Der verkehrspolitische Sprecher der CDU-Opposition im Landtag, Hans-Jörn Arp, sprach von einer „Klatsche“ für die Landesregierung und forderte personelle Konsequenzen: „Es muss jetzt im Ministerium geklärt werden, wer dafür die Verantwortung trägt. So etwas darf nicht noch einmal passieren.“ Fakt ist aber: Der jetzt vom Gericht gekippte Planfeststellungsbeschluss stammt aus dem April 2012, als in Schleswig-Holstein noch CDU und FDP regierten. Verkehrsminister Reinhard Meyer (SPD) rechnet jetzt mit einer zweijährigen Bauverzögerung: „Wir werden die Fehler in einem Planänderungsverfahren mit Hochdruck beheben.“

Bislang reicht die A 20 von der A 11 in Brandenburg bis Bad Segeberg

Offen ist, ob die Leipziger Entscheidung auch Auswirkungen auf die mit denkbar knapper Mehrheit regierende Koalition aus SPD, Grünen und SSW hat.

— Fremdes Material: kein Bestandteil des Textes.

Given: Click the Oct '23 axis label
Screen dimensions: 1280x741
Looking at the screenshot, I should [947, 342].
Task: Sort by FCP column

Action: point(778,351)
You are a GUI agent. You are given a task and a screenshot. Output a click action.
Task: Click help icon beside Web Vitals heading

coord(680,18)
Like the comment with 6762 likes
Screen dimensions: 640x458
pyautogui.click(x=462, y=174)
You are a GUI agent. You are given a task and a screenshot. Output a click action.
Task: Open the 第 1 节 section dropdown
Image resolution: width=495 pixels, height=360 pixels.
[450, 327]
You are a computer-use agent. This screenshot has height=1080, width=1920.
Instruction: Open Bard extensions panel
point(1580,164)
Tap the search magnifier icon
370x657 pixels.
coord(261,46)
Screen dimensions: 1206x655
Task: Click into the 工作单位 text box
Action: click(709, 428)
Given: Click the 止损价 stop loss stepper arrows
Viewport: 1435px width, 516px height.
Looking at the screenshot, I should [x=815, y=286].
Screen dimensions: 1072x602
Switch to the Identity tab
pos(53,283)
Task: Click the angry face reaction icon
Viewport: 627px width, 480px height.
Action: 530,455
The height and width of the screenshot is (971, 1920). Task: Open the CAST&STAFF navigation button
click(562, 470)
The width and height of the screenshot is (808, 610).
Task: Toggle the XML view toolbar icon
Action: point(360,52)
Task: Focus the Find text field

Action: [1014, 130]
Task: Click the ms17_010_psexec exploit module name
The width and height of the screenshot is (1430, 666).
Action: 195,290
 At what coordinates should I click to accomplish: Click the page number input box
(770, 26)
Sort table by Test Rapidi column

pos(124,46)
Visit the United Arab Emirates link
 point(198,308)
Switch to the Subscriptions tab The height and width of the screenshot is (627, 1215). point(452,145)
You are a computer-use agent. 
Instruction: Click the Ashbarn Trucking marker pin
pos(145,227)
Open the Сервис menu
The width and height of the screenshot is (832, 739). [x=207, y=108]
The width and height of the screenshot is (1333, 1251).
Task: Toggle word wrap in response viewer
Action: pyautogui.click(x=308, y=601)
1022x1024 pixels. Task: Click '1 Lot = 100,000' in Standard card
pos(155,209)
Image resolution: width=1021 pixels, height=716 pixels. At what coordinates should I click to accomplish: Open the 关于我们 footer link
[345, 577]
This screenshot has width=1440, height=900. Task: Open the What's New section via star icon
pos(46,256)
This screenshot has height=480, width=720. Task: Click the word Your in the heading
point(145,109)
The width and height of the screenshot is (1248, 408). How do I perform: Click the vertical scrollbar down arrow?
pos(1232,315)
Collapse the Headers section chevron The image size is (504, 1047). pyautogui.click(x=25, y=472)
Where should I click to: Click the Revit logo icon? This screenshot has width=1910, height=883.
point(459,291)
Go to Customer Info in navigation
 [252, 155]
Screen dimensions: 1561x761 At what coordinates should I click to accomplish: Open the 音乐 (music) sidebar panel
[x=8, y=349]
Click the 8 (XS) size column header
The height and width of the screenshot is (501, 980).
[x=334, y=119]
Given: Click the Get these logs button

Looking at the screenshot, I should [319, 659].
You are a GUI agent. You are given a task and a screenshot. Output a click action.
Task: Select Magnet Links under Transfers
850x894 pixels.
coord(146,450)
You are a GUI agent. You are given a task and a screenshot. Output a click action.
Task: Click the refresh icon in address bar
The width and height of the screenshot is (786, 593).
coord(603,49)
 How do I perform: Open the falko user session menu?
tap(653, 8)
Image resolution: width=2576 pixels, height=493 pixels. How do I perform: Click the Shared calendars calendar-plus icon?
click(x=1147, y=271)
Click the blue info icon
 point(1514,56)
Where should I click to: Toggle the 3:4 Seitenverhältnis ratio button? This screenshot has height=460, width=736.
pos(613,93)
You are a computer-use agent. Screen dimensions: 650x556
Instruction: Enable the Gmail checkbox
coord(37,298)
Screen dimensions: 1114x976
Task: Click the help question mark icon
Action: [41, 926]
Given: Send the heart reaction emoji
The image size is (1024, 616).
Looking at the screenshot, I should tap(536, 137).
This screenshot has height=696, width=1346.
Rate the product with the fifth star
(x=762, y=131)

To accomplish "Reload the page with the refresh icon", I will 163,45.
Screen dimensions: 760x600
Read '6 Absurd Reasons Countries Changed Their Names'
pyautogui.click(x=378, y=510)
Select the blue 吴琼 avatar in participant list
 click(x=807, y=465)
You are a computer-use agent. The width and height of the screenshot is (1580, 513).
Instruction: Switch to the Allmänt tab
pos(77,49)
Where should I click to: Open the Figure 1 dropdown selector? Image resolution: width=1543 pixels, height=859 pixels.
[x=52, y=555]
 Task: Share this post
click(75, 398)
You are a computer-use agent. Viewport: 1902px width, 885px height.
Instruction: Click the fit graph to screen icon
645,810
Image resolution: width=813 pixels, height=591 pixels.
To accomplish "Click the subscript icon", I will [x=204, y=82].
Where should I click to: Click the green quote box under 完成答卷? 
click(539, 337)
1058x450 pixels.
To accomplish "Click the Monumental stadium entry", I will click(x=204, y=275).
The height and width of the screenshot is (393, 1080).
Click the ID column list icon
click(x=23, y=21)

Die Partner haben sich eigentlich darauf geeinigt, die A 20 in dieser Legislaturperiode bis zur A 7 zu bauen, aber die weiteren Abschnitte bis zur Elbquerung bei Glückstadt nur noch weiter zu planen.

Für die umweltpolitische Sprecherin der grünen Landtagsfraktion Marlies Fritzen sind nicht Fledermäuse und Kröten das Problem, sondern die Planer, die sich nicht an Recht und Gesetz halten: „Politik und Planer/innen müssen endlich begreifen, dass man Straßen nicht mit dem Betonkopf durch die Wand bauen kann.“

Der verkehrspolitische Sprecher der Grünen, Andreas Tietze, warnt „vor einem ,weiter so‘“. Die Vorgängerregierung sei blind gewesen für die Belange von Mensch und Natur, die Planungsbehörden bräuchten künftig mehr Experten für die Belange von Natur- und Artenschutz: „Das Urteil zeigt auch, dass wir die künftigen Verkehrsprobleme in Schleswig-Holstein nicht durch rücksichtsloses Vorantreiben von Verkehrsprojekten lösen können, mehr denn je gilt die Devise ,Erhalt vor Neubau‘.“

Der verkehrspolitische Sprecher der SPD-Landtagsfraktion, Kai Vogel, setzt eindeutig darauf, die vom Gericht benannten Beanstandungen und Fehler möglichst rasch zu heilen: „Unser Ziel bleibt der Weiterbau der A 20, und wir werden das auch erreichen und zwar, indem wir auch naturschutzrechtliche Belange berücksichtigen.“

Der verkehrspolitische Sprecher der oppositionellen FDP-Fraktion im Kieler Landtag, Christopher Vogt, stellte bei den Grünen eine „wenig versteckte Freude“ über den Baustopp fest: „Dass die Grünen die A 20 nun als Prestigeprojekt verhöhnen und gleichzeitig politische Mitbewerber als Betonköpfe verunglimpfen, verdeutlicht den nach wie vor mangelnden Pragmatismus der Grünen in der Infrastrukturpolitik“, sagte Vogt.

Bislang kann die A 20 auf einer Länge von 340 Kilometern von der A 11 in Brandenburg bis Bad Segeberg befahren werden.